Olaylar Ve Görüşler

Halkın Sesi Bağımsız Barolar ve Bağımsız Medya - Yüksel Mansur KILINÇ

10 Temmuz 2020 Cuma

Saray’ın ‘yetkisiz ve sorumsuz’ kurullarında hazırlanan ve “Çoklu Baro” olarak adlandırılan kanun teklifinin TBMM’ye getirilmesi ile eşzamanlı olarak bağımsız medyaya verilen cezalar da giderek ağırlaşmaktadır.

Kamu tüzel kişiliğine sahip olan barolar, toplumun savunma sistemini ayakta tutup nefes almasını sağlarken, kamu yayıncılığı yapan bağımsız medya ise halkın sesinin yankılanmasını sağlamaktadır.

Saray’ın, kamu adına görev yapan bağımsız barolar ile bağımsız medyaya eşzamanlı olarak operasyon yapmasının nedeni, örgütlü toplumun ses vermesine tahammül edememesidir.

HALK ADINA GÖREV YAPAN KURUMLAR HEDEFTE

Mevcut Avukatlık Yasasının 76. Maddesi barolarımızı şöyle tanımlamaktadır:

“Barolar; avukatlık mesleğini geliştirmek, meslek mensuplarının birbirleri ve iş sahipleri ile olan ilişkilerinde dürüstlüğü ve güveni sağlamak; meslek düzenini, ahlâkını, saygınlığını, hukukun üstünlüğünü, insan haklarını savunmak ve korumak, avukatların ortak ihtiyaçlarını karşılamak amacıyla tüm çalışmaları yürüten, tüzel kişiliği bulunan, çalışmalarını demokratik ilkelere göre sürdüren kamu kurumu niteliğinde meslek kuruluşlarıdır”

Yazılı Görev —
Verilen metne göre baroları tanımlayan, mevcut Avukatlık Yasasının kaçıncı maddesidir?

Liste —
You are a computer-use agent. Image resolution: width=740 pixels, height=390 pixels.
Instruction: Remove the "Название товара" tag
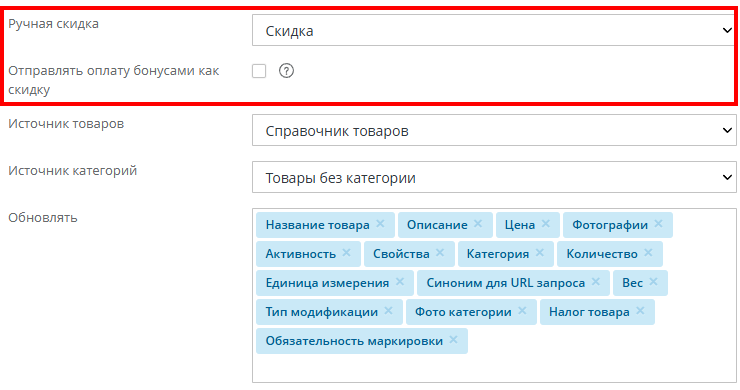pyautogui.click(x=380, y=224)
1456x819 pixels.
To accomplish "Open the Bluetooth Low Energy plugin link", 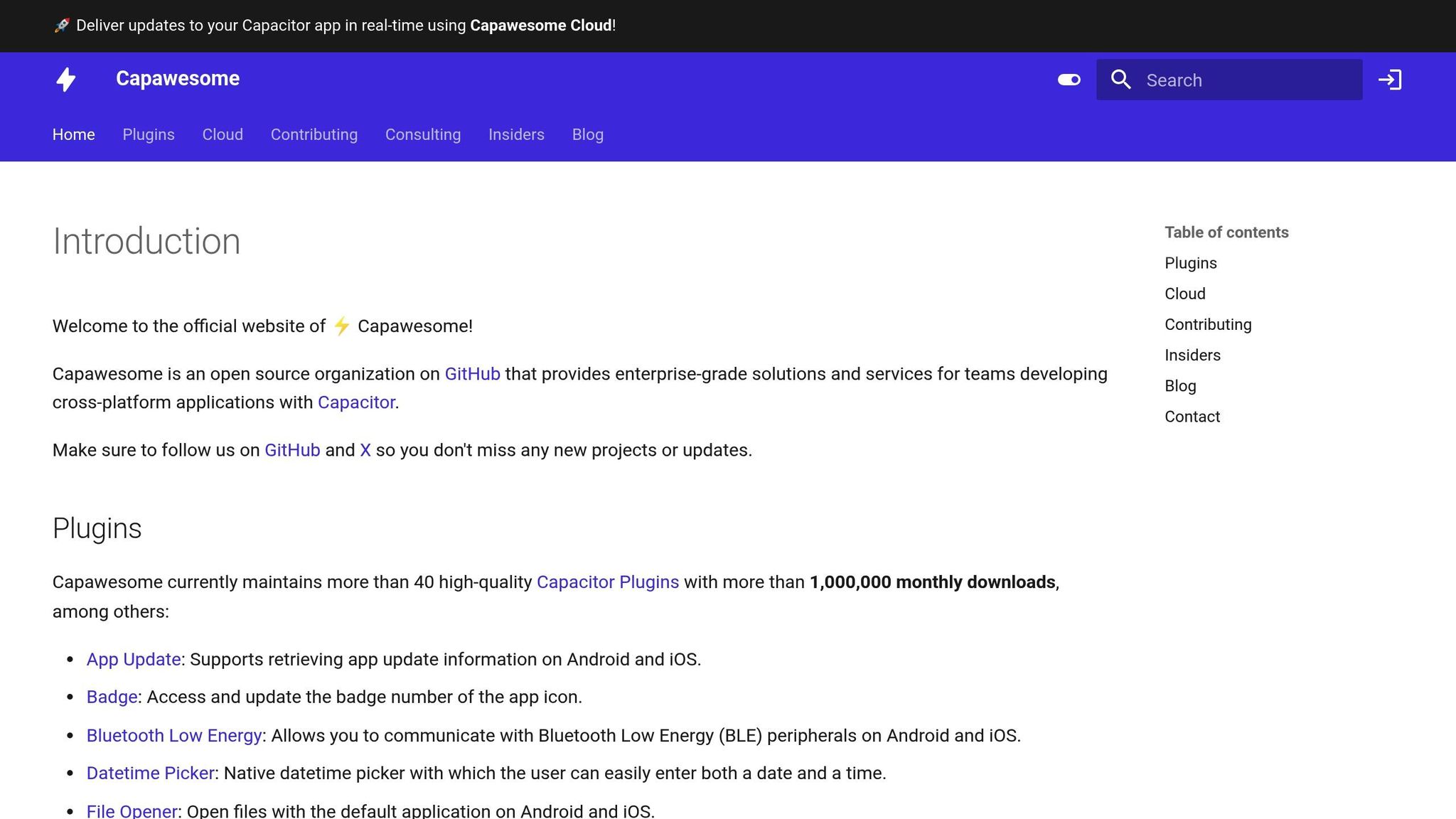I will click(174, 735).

==

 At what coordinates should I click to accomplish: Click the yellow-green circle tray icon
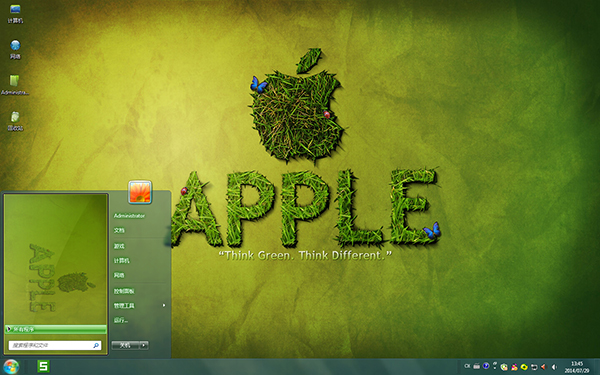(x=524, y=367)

Alıştırma Sonucu —
Mevcut Avukatlık Yasasının 76. maddesidir.